I want to show that any martingale w.r.t. the filtration $\{\mathcal{F}_{t \wedge \tau}\}$ is also a martingale w.r.t. the filtration $\{\mathcal{F}_{t}\}$.
So, suppose $(X_n)_{n \geq 0}$ is a martingale w.r.t. $\{\mathcal{F}_{t \wedge \tau}\}$. That is, $X_t$ is $\mathcal{F}_{t \wedge \tau}$-measurable and integrable and $\mathbb{E}[X_t | \mathcal{F}_{t \wedge \tau}] = X_s$ for $s<t$.

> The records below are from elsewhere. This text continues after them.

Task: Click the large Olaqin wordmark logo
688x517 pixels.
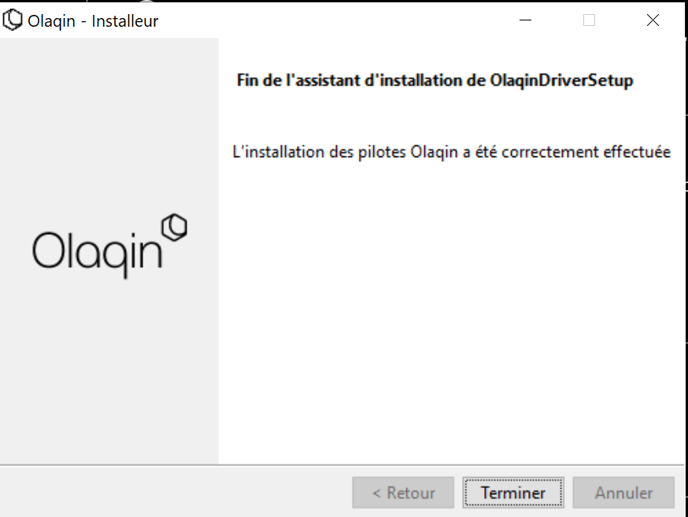Action: [x=110, y=247]
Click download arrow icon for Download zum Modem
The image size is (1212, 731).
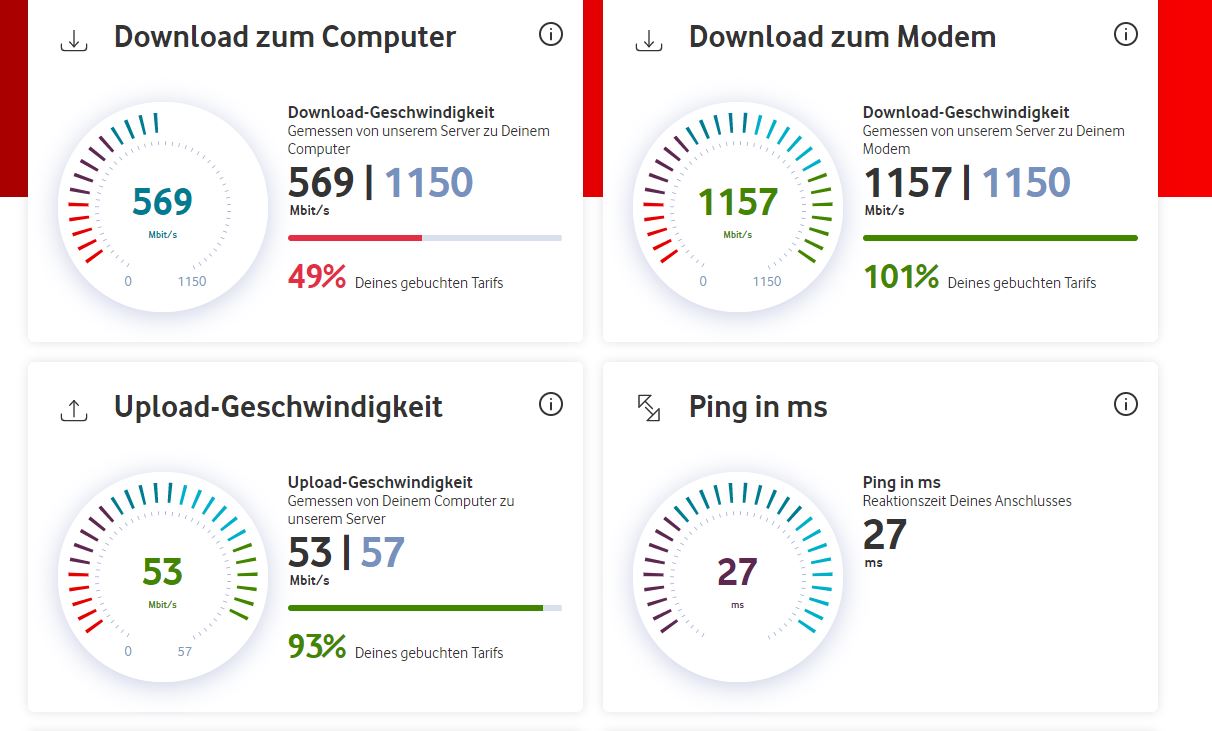(649, 40)
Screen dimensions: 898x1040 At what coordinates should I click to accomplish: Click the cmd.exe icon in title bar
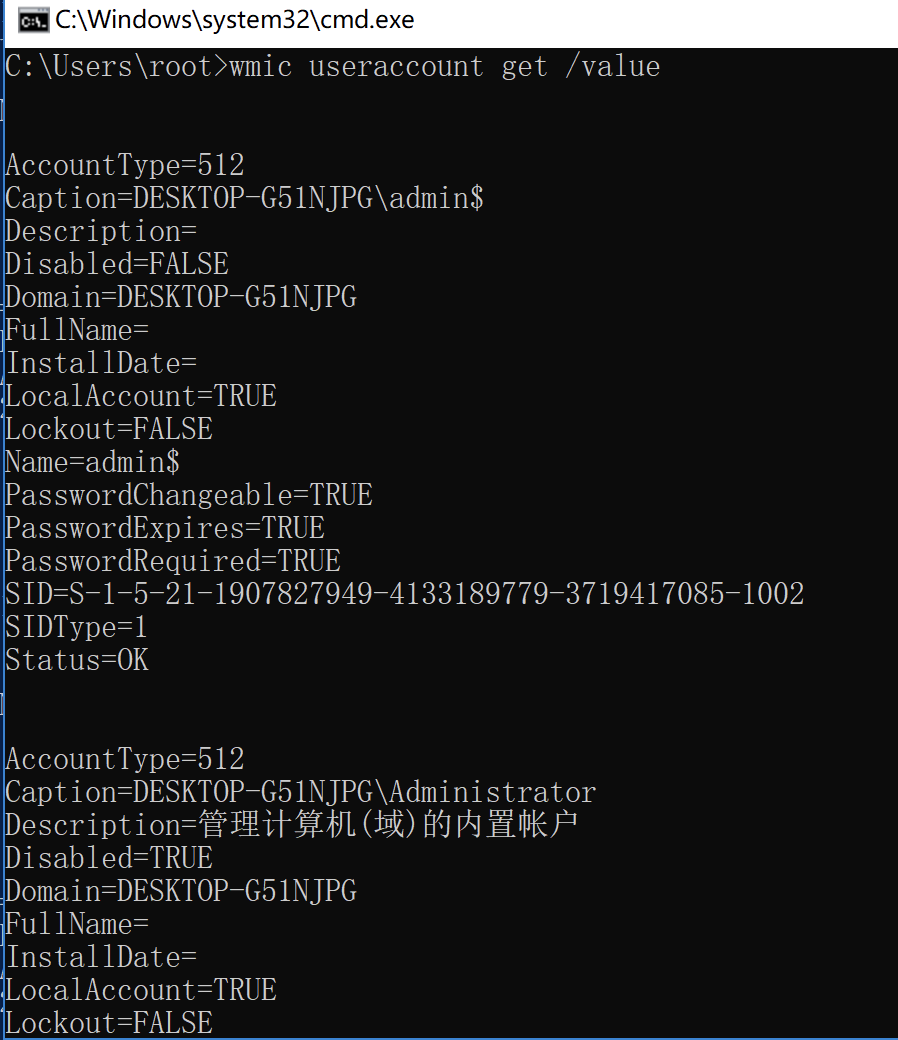tap(33, 20)
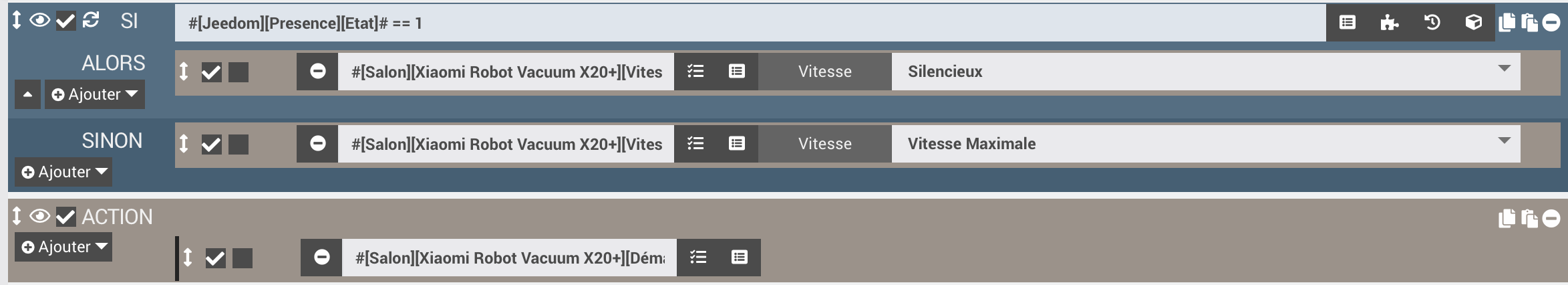Click checklist icon in SINON action row
This screenshot has width=1568, height=285.
coord(695,144)
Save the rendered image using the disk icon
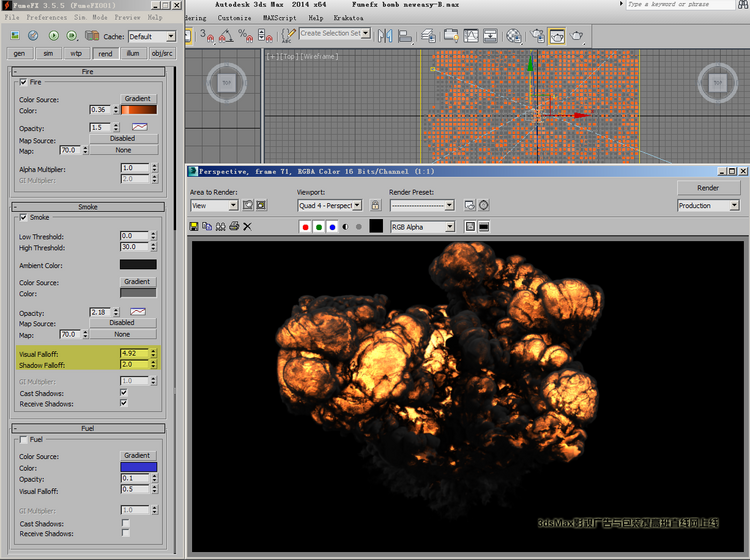This screenshot has height=560, width=750. (x=194, y=227)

Since $\mathbb{1}_{\{\tau \leq s\}} X_t$ is $\mathcal{F}_{t \wedge \tau}$-measurable, \begin{align*} \mathbb{E}[X_t \mid \mathcal{F}_{t \wedge \tau}] &= X_s \\ \mathbb{1}_{\{\tau \leq s\}} \cdot \mathbb{E}[X_t \mid \mathcal{F}_{t \wedge \tau}] &= \mathbb{1}_{\{\tau \leq s\}} X_s\\ \mathbb{E}[\mathbb{1}_{\{\tau \leq s\}}X_t \mid \mathcal{F}_{t \wedge \tau}] &= \mathbb{1}_{\{\tau \leq s\}} X_s \qquad \text{(is this step correct?)}\\ \mathbb{1}_{\{\tau \leq s\}}X_t &= \mathbb{1}_{\{\tau \leq s\}} X_s. \end{align*} Then I want to show that $(X_n)$ is indeed a martingale w.r.t. $\{\mathcal{F}_{t}\}$. With $s<t$ and $A \in \mathcal{F}_s$, \begin{align*} \mathbb{E}[\mathbb{1}_A X_t] &= \mathbb{E}[\mathbb{1}_A \mathbb{1}_{\{\tau \leq s\}}X_t] + \mathbb{E}[\mathbb{1}_A \mathbb{1}_{\{\tau > s\}}X_t] \\ &= \mathbb{E}[\mathbb{1}_A \mathbb{1}_{\{\tau \leq s\}}X_s] + \mathbb{E}[\mathbb{1}_A \mathbb{1}_{\{\tau > s\}}X_t]. \end{align*} Where I got stucked... Why should we elaborate $\mathbb{E}[\mathbb{1}_A X_t]$? How is this related to $\mathbb{E}[X_t \mid \mathcal{F}_s]$ and how to find that this is equal to $X_s$?